Passed today on my second attempt. Big thanks to my study buddy, bin, who took heart and still guided me along even after he passed 1.5 months ago. And also big thanks to all the wonderful people who shared their experiences on CC. Couldn’t have done it without you all. Time to give back.
TS1: SRV and PC already have IP. vlan 12 missing in trunk.
TS2: wrong username and password in R17
TS3: R1 only has one path via R21. R22 and R5 missing OSPF neighbourship. unpassive interface of R22
TS4: add metric weight. deny 145.14.14.14 in R12 distribute-list
TS5: all ok except 134.21.21.21. 134.21.21.21 needs to go thru R4 instead of multipath. Adjusted MED on R4 to make it happen. Also needed to “no ip cef” and then turn it back(after 2mins?) on again on R6 so it R4 appears first in multipath.
TS6: wrong network statement in R25.
TS7: R15 – missing next-hop-self,split-horizon, ip nh red. R19 ACL need enable ping and DM neighbourship. need to “no ip domain timeout 1” somewhere so traceroute shows capital letters instead of small letters, forgot where, probably SRV102.
——————– DIAG1: “sh ip int b” shows user interface as down/down. under interface config shows mac address explicitly.
ANS 1: SW3, sh ip int b ANS 2: SW3, ask user for mac
DIAG 2: under R15 eigrp there is “redistribute connected” ANS 1: problem device = R15 ANS 2: sol = exclude NBMA from being advertised in EIGRP (something like that)
DIAG 3: messy stuff. left 9 minutes left after drawing out traffic flow. no time analyse the Drag and Drop.
ANS 1: analysed picked 5 “relevant” options hastily. Total need 8 though. not sure if any points for partial correct.
ANS 2: URPF caused by assymtric routing ——————— CONF —— SW1, SW2 = VTP transparent SW3, SW4 = VTP server and client, mac add aging 10800
MST
R1 ospf max-metric router-lsa
remember the router-id for all BGP, OSPF and MPLS. failsafe, i just made sure i have router-id all in whatever BGP, OSPF, MPLS and OSPFv3 instances.
BGP 12345 – no bgp default ipv4 BGP 34567 – no bgp default ipv4 BGP 45678 – normal BGP mode all spoke routers = normal BGP mode
EIGRP 34567 – normal mode EIGRP 45678 – named with highest encryption + key chain, i configured same also for DMVPN on R17,R18,R19
R6 – 3 colour BGP links only R7 – 3 colour BGP links only
R17,R18,R19 VRF DMVPN R16,R17,R18,R19 – do not advertise anything to AS router, accept only default-route
OSPFv3 IPV6 – dont forget to advertise the loopbacks on SW3 and SW4 for NTP later.

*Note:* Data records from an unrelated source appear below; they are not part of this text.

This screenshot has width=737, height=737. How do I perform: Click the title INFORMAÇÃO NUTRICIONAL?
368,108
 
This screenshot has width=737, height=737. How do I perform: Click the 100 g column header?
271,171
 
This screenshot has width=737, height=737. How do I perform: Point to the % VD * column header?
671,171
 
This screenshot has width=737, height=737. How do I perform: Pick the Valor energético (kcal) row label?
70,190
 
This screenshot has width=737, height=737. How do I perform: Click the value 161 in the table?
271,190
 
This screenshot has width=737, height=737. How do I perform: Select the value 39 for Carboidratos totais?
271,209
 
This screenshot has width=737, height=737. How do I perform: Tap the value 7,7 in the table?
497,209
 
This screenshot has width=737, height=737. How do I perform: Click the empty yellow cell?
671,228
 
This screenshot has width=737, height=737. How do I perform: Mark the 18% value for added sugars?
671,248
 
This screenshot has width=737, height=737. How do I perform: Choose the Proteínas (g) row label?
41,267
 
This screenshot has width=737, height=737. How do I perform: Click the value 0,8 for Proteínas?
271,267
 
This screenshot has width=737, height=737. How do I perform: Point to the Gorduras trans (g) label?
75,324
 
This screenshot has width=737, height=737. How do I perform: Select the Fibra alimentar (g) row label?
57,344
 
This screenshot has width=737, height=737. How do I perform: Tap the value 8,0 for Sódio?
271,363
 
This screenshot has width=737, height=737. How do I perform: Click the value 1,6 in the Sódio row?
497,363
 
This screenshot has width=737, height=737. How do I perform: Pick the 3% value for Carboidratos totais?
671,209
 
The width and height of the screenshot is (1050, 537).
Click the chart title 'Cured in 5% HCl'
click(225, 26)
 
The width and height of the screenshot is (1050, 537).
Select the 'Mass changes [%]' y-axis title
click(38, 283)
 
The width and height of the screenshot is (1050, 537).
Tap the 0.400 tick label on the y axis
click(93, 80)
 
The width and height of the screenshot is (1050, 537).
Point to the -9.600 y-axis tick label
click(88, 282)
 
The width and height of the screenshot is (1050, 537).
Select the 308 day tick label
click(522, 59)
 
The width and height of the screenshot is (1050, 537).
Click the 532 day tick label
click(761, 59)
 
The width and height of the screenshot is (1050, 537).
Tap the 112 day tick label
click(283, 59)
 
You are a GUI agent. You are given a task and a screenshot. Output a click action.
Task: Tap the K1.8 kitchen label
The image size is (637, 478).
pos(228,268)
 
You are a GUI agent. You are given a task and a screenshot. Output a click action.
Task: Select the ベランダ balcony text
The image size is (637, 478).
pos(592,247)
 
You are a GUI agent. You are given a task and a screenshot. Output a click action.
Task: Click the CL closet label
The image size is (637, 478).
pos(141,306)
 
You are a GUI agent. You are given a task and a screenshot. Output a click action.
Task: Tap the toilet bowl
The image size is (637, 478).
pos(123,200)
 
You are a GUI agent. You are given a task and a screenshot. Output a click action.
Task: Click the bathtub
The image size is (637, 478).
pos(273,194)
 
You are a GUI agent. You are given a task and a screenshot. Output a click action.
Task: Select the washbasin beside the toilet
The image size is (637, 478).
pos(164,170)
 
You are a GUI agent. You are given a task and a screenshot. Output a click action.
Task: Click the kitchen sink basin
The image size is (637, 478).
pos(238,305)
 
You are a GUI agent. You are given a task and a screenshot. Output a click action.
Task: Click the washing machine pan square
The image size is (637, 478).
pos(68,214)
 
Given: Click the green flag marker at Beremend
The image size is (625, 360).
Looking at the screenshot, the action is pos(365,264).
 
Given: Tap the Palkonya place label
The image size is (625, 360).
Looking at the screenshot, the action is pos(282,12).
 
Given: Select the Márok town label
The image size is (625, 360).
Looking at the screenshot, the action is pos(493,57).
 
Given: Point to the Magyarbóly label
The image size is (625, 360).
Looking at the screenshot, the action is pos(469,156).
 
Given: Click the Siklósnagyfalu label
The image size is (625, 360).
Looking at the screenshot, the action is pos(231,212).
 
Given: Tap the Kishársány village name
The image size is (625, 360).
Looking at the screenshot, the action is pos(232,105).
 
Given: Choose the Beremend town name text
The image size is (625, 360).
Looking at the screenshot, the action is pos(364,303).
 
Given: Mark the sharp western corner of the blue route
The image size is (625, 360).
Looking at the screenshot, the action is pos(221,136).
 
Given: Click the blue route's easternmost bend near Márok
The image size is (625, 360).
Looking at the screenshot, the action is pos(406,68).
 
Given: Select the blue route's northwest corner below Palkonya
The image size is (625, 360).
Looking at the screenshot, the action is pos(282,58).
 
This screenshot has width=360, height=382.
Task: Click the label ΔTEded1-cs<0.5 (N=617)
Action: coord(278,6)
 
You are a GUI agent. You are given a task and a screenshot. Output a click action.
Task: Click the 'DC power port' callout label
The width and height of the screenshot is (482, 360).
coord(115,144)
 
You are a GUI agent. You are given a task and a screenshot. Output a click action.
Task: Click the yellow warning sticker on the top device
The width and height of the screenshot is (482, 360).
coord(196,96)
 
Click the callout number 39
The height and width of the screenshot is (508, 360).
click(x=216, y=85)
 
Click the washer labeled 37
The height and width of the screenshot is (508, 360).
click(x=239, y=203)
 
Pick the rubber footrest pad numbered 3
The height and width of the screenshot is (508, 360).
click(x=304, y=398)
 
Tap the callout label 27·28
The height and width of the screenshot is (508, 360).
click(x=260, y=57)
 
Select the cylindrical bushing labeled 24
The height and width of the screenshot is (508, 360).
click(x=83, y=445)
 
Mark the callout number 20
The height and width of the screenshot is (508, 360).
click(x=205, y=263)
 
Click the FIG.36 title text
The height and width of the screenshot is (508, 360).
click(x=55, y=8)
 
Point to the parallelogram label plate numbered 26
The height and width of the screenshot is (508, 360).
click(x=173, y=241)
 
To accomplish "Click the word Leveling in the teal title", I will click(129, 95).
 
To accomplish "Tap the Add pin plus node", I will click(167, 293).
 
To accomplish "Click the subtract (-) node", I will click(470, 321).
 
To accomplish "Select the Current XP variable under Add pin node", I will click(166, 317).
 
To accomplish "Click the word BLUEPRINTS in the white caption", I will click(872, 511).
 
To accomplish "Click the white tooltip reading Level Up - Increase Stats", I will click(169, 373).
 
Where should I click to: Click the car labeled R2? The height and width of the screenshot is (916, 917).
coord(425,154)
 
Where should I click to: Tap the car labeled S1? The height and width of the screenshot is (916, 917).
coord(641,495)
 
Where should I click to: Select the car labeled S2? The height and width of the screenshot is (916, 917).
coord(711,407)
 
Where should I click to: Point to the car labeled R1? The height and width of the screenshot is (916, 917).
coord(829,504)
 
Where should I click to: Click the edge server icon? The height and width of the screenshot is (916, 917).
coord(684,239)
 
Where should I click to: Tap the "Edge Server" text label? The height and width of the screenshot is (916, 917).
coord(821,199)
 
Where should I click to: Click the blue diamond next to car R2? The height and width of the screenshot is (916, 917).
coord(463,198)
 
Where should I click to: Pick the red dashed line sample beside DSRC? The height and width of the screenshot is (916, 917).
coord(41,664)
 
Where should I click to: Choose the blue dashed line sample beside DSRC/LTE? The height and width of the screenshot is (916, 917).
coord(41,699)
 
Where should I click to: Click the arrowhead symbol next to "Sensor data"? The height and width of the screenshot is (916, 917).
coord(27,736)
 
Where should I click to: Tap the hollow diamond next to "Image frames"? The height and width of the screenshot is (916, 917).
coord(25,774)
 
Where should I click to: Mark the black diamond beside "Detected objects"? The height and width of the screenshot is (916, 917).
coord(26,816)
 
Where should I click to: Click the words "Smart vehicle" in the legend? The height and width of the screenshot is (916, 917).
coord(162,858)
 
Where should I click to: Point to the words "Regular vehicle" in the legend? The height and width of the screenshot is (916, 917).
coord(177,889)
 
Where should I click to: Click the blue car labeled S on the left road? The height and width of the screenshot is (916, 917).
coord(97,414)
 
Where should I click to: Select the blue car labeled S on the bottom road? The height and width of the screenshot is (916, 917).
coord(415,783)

Multicast – enable pim sparse on all transit interfaces in 45678 and R18,R19 e0/0. no net flow NTP configured – missing password authentication
at the end R12,R13,R14,R18,R19 must reach one another via e0/0. ping each e0/0 source from e0/0.
some helpful time savers
———— 123.0.0.0 0.255.255.255 for all OSPF and EIGRP network statements. user notepad to generate config for R2 and R3 BGP VRF neighbors. you need only slight changes.
more than 1 year of marathon and mugging at home on weekends/evenings…The cisco email came after 40mins i clicked the “END SESSION”. I thought i failed. The seconds that took to open the link in my email seemed like a long time. I saw “PASSED”, tears welled in my eyes. YOU CAN DO IT TOO!